YOUR GOAL ::
Restate the records so that not a single word differs.

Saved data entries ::

++++

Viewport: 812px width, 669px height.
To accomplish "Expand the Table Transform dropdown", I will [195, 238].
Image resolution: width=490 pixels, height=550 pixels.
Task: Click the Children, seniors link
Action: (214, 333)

++++

SOLUTION TO THE EXERCISE ::
Viewport: 812px width, 669px height.
To accomplish "Expand the Table Transform dropdown", I will [195, 238].
Image resolution: width=490 pixels, height=550 pixels.
Task: Click the Children, seniors link
Action: (214, 333)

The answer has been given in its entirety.